Dean scoffed and took a drink from his glass. Sam was the only one who ever genuinely asked about Castiel’s search for God… because he was the only one between them who seriously thought it had a snowball’s chance in Hell of panning out. Dean thought it was a cosmic waste of time. Castiel seemed to appreciate Sam’s honest interest.
“No… I have been meticulous in my efforts to locate Him… but I’ve failed so far.”
Conversation stopped when the waitress came back with their food. Dean placed the extra burger and fries on the table in front of Cas’s pasta bowl. The angel regarded the additional food hungrily while he set to devouring the pasta dish in front of him. And Dean used to think Sam was a bottomless pit when he was a teenager… Castiel put the kid to shame.
“Since we’re kind of at a loss, Dean and I were going to head up to Bobby’s,” Sam reported.
“Want to tag along?” Dean asked on impulse.
Castiel hesitated. “I don’t know that Bobby Singer would appreciate my presence. I am not his favorite person at the moment.”
“He’s pissed about being in a wheelchair, but that isn’t your fault,” Dean said firmly. “You can’t do what you can’t do.”
Sam gave him a ‘that made no sense’ look… one soon mirrored by Castiel.
“He’ll get over it.”
“Paraplegia?” Castiel asked with a tilt of his head.
“No, doofus. Putting it all on you. He just needs to see that you’re still a huge asset in this war… and that he’s just as useful as he was before the wheels.”
Castiel looked reluctantly touched.
Sam smiled. “Aw, Dean, that was so… heartwarming.”
“Oh, screw you,” Dean threw a fry at him. Sam threw it back, and Dean’s hands came up in a defensive shield. The fry bounced off Dean’s arm and landed with a plop in Castiel’s pasta.

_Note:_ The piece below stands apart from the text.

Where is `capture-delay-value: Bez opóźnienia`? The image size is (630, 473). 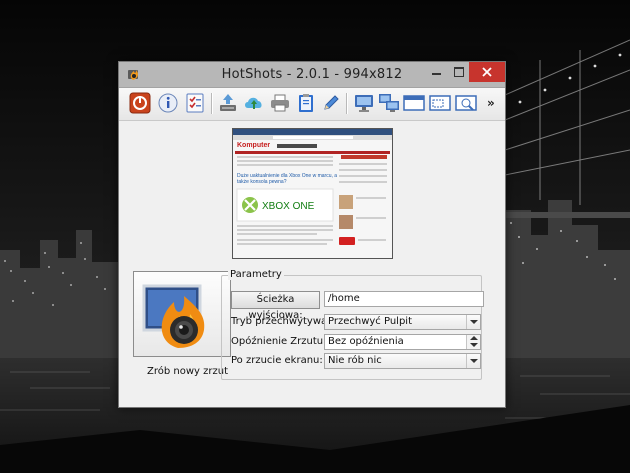
capture-delay-value: Bez opóźnienia is located at coordinates (366, 342).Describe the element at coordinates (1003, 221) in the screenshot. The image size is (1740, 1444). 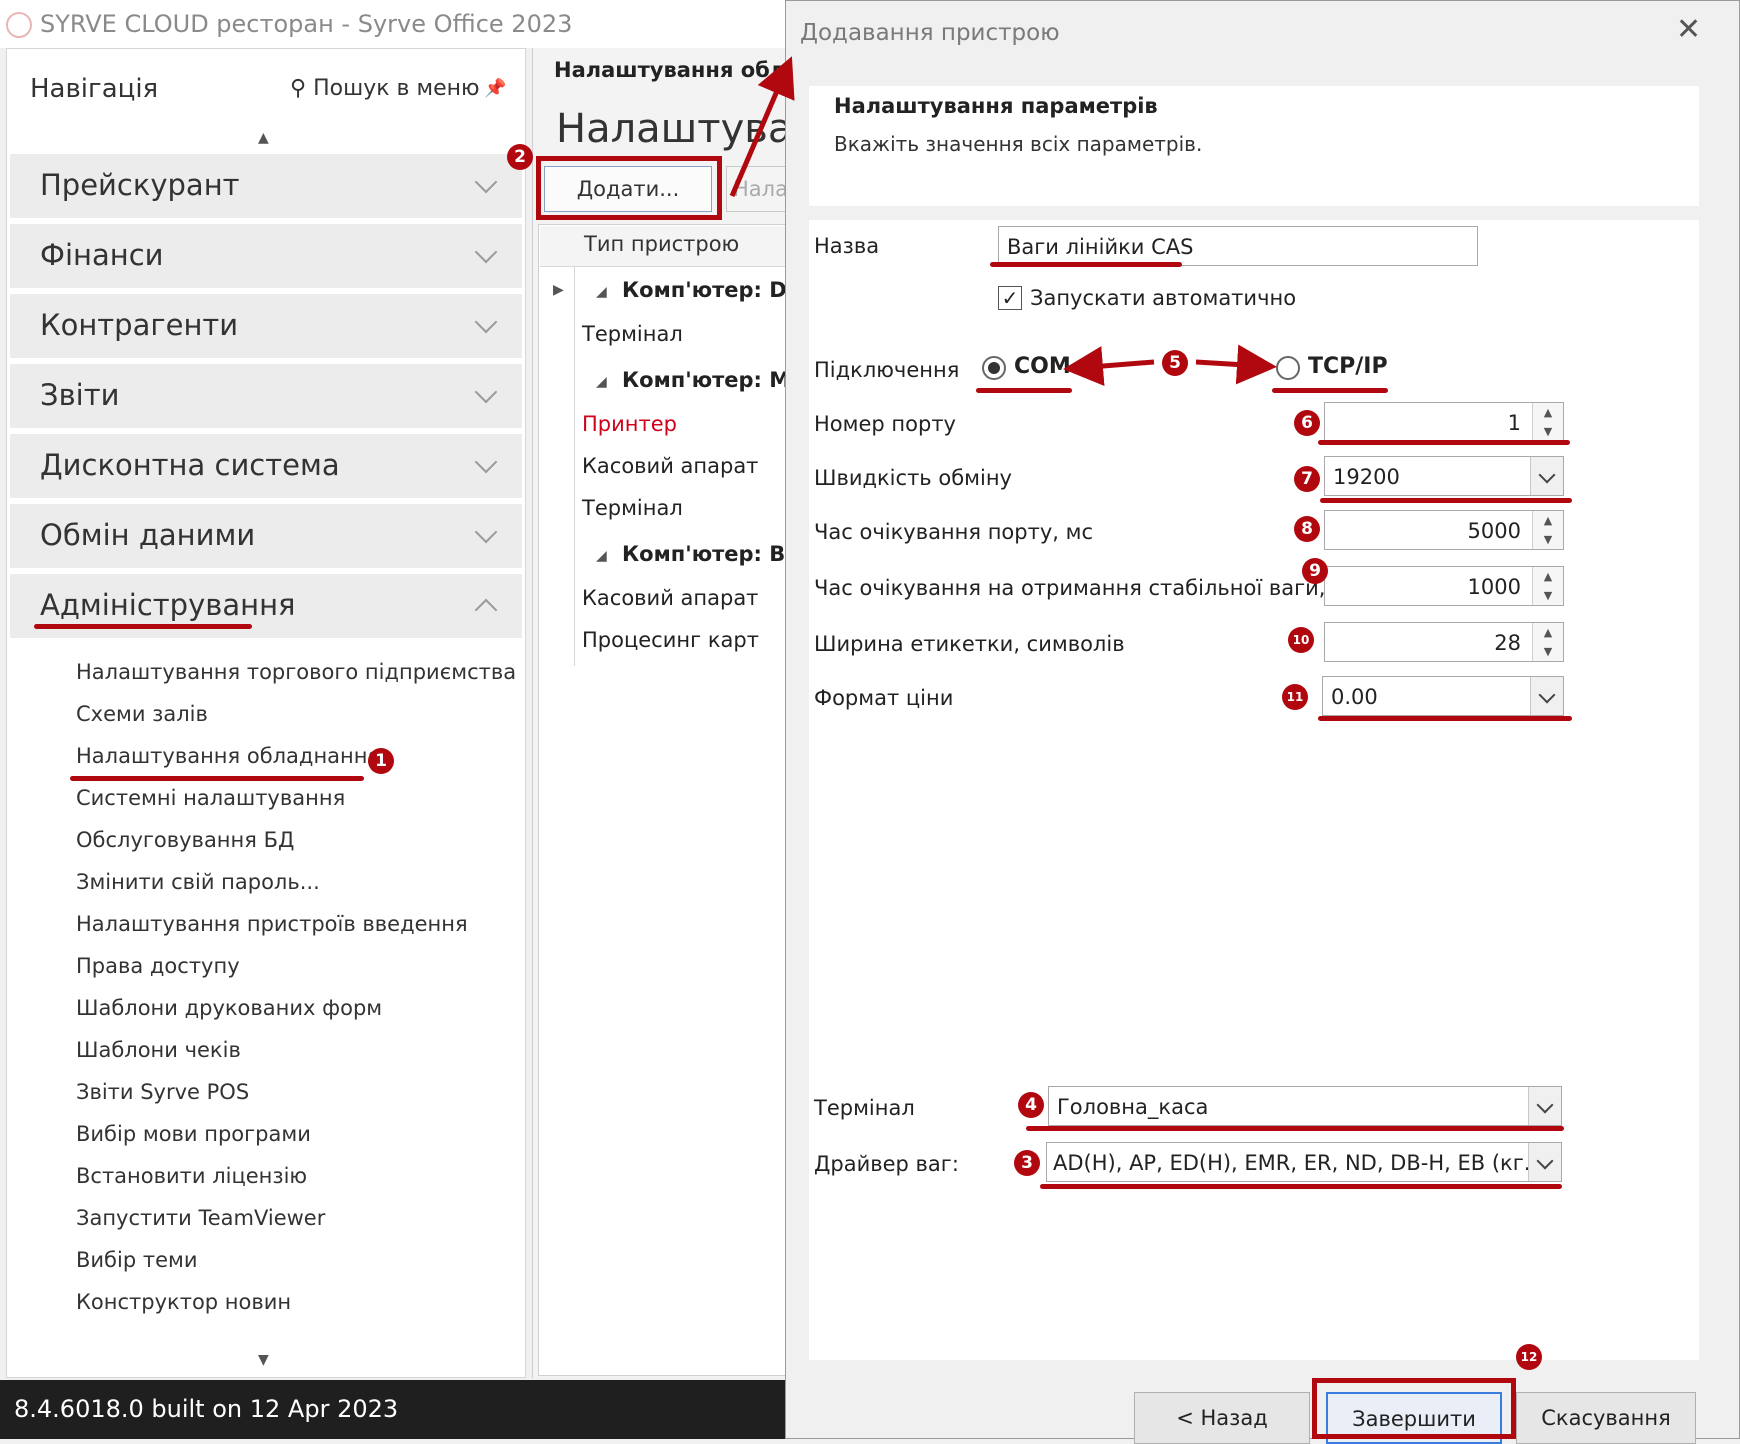
I see `annotation-arrows` at that location.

“Oh, shit… sorry, Cas,” Sam said.
Castiel considered the foreign fry in his noodles a moment, reached in and picked it up carefully between thumb and forefinger… then he flicked it back across the table at Sam. It hit him square on the forehead, leaving a smear of sauce between his eyebrows.

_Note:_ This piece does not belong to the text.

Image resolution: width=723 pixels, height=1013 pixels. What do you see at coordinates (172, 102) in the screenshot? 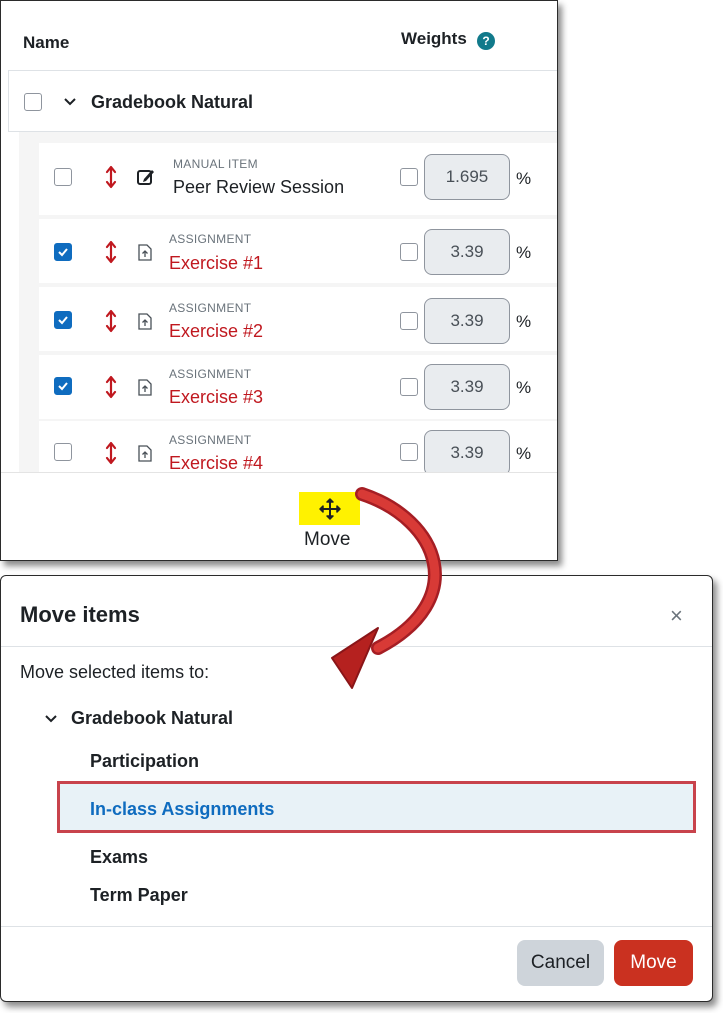
I see `category-title: Gradebook Natural` at bounding box center [172, 102].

For a second, Sam just blinked in shock.
Dean burst out laughing. That got Sam cracking up, too… though not nearly as much as Dean was busting a gut.
“That was awesome, Cas!” Dean threw an arm over the angel’s shoulders, “Holy shit, did you see the look on his face?”
Sam wiped off the sauce with a napkin. “I think this is incontrovertible proof that you’ve totally corrupted an angel of the lord.”
“That’s right, Sammy… I’m that good,” Dean let go of Castiel’s shoulders and gave him a playful nudge. “Stick around, we’ll make a Winchester of you yet, Cas.”
Castiel’s lips curled in a faint smile. He needed to work on it, though, because it looked kind of bittersweet.